Eventuel procès d'un présumé financier du génocide rwandais
Vendredi dernier, le procureur fédéral, Michel Yernaux, a requis devant la chambre du Conseil de Bruxelles, le renvoi d'Ephrem Nkezabera devant la cour d'assise.
Ce dernier, âgé de 55 ans, avoue avoir armé et financé des miliciens Interahamwe pour procéder à des massacres de Tutsis durant le génocide de 1994.
Il reconnaît également avoir pris la parole en 1993, devant des combattants Interhamwes pour les appeler à perpétrer ces massacres.
Il serait aussi l'un des financiers de la Radio Mille Collines qui exhortait ses auditeurs à accomplir le génocide.
Par ailleurs, et c'est une première en Belgique, Ephrem Nkezabera est inculpé de crimes de génocides et de viols considérés comme des crimes de guerre.

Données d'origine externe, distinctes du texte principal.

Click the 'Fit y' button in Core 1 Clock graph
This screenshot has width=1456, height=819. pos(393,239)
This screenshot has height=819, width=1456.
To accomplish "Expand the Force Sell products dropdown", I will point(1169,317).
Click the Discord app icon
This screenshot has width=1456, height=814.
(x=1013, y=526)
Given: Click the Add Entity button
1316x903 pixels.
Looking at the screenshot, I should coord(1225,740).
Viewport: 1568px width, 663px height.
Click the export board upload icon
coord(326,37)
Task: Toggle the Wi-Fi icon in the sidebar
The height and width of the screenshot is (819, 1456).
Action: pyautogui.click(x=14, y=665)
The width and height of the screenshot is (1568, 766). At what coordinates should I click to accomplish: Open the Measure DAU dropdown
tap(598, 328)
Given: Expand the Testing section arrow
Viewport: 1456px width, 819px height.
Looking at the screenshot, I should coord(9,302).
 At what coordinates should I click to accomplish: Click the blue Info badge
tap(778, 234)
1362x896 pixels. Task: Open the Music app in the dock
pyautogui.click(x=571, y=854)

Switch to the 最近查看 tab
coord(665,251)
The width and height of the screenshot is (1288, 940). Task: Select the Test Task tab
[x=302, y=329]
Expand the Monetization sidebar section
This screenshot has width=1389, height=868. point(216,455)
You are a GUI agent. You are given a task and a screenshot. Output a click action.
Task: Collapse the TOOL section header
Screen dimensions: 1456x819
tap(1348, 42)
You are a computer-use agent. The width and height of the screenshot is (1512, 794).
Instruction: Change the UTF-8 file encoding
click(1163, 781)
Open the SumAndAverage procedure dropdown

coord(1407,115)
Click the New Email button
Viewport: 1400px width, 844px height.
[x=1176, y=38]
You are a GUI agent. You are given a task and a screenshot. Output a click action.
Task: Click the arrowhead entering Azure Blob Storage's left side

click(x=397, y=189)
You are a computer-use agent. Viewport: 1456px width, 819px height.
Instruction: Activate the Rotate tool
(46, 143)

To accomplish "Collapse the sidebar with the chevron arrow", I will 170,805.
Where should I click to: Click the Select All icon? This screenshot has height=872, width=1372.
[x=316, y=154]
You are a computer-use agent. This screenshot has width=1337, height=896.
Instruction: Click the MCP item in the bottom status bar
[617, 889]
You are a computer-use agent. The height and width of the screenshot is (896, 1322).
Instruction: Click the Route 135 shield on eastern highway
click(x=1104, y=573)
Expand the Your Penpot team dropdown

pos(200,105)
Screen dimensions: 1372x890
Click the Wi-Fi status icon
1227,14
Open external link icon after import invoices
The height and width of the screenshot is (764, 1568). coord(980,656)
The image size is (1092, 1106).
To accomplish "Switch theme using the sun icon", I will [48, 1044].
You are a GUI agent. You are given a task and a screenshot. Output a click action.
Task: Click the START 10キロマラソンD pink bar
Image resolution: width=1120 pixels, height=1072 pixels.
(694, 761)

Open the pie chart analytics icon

Mais l'ancien banquier conteste cette accusation, affirmant qu'il s'agissait de partenaires consentantes.
Au cours de son réquisitoire, le procureur du Roi relève aussi que l'inculpé a été filmé alors qu'il buvait du champagne devant une barrière derrière laquelle des enfants, des femmes et des hommes étaient, au même moment, abattus ou découpés jusqu'à ce que mort s'ensuive.
De son côté, l'avocat de la défense, Gilles Vanderbeck conteste non seulement les inculpations de viols, mais aussi celles de génocide, invoquant une erreur de procédure.
L'avocat d'Ephrem Nkezabera affirme que le crime de génocide n'a été introduit qu'en 1999 dans la législation belge, et que donc la loi ne peut être rétroactive pour des faits commis en 1994.
Ses confrères des parties civiles rétorquent que d'autres dispositions antérieures prévoient bien la qualification du crime de génocide.
La chambre du Conseil prononcera son ordonnance le 20 février prochain.
A cette date, on saura plus clairement si Ephrem Nkezabera comparaîtra devant la justice belge, pour les faits qui lui sont reprochés, en application de la loi de compétence universelle.